# Casual DJ w/ Rockshox Reba?



## drbroccoli (Feb 8, 2010)

Hey guys,
I recently bought a 2009 Rockshox Reba Team on ebay and it was quite an investment for me. I've also recently taken an interest in dirt jumping, and went at it for my first time today. I found that most of my landings were pretty smooth and and probably will never do anything that big, nevertheless, I'm concerned about the fork's well being. 
Trail riding seems a lot rougher than the dirt jumping. Will my fork be alright so long as I don't do anything that bottoms it out/sends a significant jolt through it? How does the strain a trail fork tolerates compare to the strain a DJ fork is designed for?

Just worried about my baby. I hope you'll understand.

Thanks.


----------



## Yuengling (Aug 1, 2006)

Its not designed for dirt jumping and will void the warranty.....that being said a few small jumps won't hurt it. However, if you're actually "dirt jumping" get a fork for dirt jumping or you'll be picking your teeth up out of the dirt.


----------



## drbroccoli (Feb 8, 2010)

Good warning.
Mostly I'm building my confidence with having my wheels off the ground. If I get into dirt jumping and decide to do bigger things, I'll probably get a used p1 or scrap or something. Just wondering if a few semi-hard knocks could be that bad.
But one more question: How is it that some people seem to dirt jump with rigid forks? Are they just super fit?


----------



## One Pivot (Nov 20, 2009)

fitness doesnt have anything to do with riding a rigid dj fork. you really dont need any travel to dirt jump. 

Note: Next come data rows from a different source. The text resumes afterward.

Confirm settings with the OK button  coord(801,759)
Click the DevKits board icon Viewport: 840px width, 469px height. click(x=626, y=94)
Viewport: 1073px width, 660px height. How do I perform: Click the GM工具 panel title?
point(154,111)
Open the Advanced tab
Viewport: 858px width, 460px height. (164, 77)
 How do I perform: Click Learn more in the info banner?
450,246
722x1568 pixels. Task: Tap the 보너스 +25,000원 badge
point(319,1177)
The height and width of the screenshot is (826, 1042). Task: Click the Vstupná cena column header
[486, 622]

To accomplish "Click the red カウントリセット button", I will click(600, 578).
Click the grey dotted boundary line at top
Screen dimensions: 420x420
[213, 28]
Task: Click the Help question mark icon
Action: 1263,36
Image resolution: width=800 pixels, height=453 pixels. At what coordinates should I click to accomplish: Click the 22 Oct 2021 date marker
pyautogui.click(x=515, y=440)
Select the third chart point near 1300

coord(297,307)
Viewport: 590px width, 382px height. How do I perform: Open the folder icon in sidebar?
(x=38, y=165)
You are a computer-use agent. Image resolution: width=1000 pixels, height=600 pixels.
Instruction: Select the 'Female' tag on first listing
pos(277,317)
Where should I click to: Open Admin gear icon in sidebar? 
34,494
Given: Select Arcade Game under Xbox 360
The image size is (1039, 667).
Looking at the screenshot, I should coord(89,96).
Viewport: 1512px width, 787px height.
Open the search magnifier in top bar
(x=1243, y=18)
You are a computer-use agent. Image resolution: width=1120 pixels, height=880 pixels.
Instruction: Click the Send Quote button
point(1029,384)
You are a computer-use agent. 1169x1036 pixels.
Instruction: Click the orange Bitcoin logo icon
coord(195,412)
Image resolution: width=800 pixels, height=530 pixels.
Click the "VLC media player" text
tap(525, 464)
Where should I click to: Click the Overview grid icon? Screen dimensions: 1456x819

no one goes out expecting to case a jump and bang their gear up.. but it does happen, a lot. thats when you're gonna break equipment!


----------



## drbroccoli (Feb 8, 2010)

So a DJ fork is one that's built to be abused while still making landings tolerable. So the reba will be fine until I botch a landing?


----------



## Crankenator (Mar 27, 2007)

Riding a rigid fork for jumping is so much nicer, but less forgiving of course. If you don't land smoothly it's hard on the wrists. Upper body fitness and strong forearms do help, but it's still rough on the bod. Suspension jump forks are usually very stiff, just taking the edge off of the landing (you can run them a little plush if you want but most don't, because there's a lot of advantage in the launch with a stiff/rigid fork). 

They're also built stronger overall. Steel uppers, stronger crowns, usually a steel steerer. None of that matters until you case or bail in the air and the bike comes down on its nose. Think about it....5-6 pound forks with 80-100mm travel compared to 3-4 pounds for a comparable xc fork. More material. Better insurance. This doesn't matter so much on mini jumps, but "real" jumps are going to launch you higher, maybe farther....more impact.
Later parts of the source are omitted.